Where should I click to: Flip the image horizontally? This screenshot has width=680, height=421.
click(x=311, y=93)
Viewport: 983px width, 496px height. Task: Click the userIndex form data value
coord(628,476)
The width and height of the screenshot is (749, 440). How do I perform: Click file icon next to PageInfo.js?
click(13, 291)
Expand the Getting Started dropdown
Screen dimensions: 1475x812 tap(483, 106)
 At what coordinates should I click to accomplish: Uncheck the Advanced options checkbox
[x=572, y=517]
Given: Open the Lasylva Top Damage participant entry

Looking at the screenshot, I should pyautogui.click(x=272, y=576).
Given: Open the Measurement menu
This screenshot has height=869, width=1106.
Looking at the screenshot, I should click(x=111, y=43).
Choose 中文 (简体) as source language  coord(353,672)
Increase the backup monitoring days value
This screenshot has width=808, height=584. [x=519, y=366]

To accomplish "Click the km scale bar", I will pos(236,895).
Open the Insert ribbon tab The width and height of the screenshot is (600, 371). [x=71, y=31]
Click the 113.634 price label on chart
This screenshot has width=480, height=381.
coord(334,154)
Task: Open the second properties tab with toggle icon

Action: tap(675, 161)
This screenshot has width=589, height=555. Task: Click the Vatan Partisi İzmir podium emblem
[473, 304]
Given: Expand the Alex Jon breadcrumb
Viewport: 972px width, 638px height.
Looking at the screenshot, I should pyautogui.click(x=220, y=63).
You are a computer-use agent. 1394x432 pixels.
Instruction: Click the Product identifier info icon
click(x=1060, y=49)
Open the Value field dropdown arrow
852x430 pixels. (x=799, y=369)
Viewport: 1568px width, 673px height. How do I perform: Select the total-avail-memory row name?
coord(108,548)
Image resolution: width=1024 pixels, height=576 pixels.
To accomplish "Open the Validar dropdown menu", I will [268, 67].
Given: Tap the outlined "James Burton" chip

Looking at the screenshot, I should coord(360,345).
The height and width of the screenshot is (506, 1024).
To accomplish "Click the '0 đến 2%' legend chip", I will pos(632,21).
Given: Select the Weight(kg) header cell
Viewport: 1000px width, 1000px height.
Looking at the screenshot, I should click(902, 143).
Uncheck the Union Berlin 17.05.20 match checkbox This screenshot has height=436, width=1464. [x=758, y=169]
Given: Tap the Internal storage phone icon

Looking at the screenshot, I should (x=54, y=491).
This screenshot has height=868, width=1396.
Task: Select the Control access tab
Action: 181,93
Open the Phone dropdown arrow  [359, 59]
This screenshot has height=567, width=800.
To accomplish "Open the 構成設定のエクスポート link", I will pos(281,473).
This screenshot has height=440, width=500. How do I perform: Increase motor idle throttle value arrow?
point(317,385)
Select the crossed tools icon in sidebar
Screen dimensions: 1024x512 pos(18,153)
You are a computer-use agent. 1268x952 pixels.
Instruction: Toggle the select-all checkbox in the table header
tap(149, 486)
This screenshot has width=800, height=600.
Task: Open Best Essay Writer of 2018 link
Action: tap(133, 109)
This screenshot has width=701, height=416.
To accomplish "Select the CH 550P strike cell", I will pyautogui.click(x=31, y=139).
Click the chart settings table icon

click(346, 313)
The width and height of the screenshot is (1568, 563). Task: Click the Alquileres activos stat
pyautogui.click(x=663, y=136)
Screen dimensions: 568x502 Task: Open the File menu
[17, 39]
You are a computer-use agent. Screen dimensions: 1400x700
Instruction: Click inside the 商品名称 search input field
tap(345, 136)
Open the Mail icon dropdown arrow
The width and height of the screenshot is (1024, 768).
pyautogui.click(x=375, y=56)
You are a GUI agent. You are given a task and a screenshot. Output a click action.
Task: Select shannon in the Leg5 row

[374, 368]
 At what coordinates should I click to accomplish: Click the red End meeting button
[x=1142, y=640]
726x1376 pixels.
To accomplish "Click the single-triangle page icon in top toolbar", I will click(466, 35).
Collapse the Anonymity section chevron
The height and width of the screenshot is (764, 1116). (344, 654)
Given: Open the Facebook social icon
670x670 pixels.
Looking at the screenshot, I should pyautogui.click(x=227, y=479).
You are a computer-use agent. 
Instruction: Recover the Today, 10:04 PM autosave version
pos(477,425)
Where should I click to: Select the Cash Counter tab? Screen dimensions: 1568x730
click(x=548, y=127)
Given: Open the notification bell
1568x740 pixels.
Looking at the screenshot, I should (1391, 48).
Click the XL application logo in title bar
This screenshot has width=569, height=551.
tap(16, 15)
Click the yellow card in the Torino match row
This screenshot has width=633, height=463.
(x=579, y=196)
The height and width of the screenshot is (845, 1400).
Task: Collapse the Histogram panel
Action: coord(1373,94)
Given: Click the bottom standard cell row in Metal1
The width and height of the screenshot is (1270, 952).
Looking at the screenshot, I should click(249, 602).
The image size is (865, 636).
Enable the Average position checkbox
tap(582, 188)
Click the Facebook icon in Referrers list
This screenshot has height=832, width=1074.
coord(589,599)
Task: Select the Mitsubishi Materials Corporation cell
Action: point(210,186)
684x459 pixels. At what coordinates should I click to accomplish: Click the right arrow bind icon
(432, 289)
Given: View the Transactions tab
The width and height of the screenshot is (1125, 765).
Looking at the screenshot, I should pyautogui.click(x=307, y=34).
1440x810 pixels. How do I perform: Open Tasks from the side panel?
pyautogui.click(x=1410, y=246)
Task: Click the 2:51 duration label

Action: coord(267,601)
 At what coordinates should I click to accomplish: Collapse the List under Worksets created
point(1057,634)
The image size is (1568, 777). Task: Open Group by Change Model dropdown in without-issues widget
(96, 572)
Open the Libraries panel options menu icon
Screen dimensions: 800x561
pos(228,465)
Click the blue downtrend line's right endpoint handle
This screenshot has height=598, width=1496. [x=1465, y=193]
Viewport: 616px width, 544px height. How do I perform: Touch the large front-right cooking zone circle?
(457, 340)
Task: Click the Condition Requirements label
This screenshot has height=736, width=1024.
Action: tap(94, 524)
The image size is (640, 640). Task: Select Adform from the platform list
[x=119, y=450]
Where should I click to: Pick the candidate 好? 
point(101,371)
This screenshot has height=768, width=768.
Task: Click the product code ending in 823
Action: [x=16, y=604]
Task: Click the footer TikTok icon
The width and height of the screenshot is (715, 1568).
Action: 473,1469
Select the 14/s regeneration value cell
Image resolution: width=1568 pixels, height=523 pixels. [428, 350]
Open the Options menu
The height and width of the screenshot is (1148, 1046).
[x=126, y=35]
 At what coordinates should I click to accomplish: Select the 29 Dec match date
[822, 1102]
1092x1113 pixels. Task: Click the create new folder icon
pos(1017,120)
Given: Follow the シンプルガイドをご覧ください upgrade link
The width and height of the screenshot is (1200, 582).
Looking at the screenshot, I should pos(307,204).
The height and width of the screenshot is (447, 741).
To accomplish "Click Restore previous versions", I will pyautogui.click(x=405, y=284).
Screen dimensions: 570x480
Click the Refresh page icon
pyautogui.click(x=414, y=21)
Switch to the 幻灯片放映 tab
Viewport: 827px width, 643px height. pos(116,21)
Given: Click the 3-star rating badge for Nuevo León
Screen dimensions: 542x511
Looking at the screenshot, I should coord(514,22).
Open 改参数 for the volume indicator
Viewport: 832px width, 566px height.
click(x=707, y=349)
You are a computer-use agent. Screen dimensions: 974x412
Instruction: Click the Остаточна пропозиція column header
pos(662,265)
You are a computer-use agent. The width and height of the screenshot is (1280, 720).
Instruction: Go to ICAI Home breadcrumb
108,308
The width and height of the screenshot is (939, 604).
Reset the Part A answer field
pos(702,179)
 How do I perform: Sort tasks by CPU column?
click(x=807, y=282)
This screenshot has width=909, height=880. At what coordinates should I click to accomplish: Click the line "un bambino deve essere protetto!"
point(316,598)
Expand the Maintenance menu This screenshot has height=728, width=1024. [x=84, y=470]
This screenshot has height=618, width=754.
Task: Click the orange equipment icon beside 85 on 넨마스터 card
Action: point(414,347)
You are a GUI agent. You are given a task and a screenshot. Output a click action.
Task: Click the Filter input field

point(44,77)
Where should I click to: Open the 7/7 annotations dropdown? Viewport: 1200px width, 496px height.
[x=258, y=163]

* _What to do_: Count every line of the listing that includes the word "computer", then give that count and no other words.

* _Result of the exercise_: 6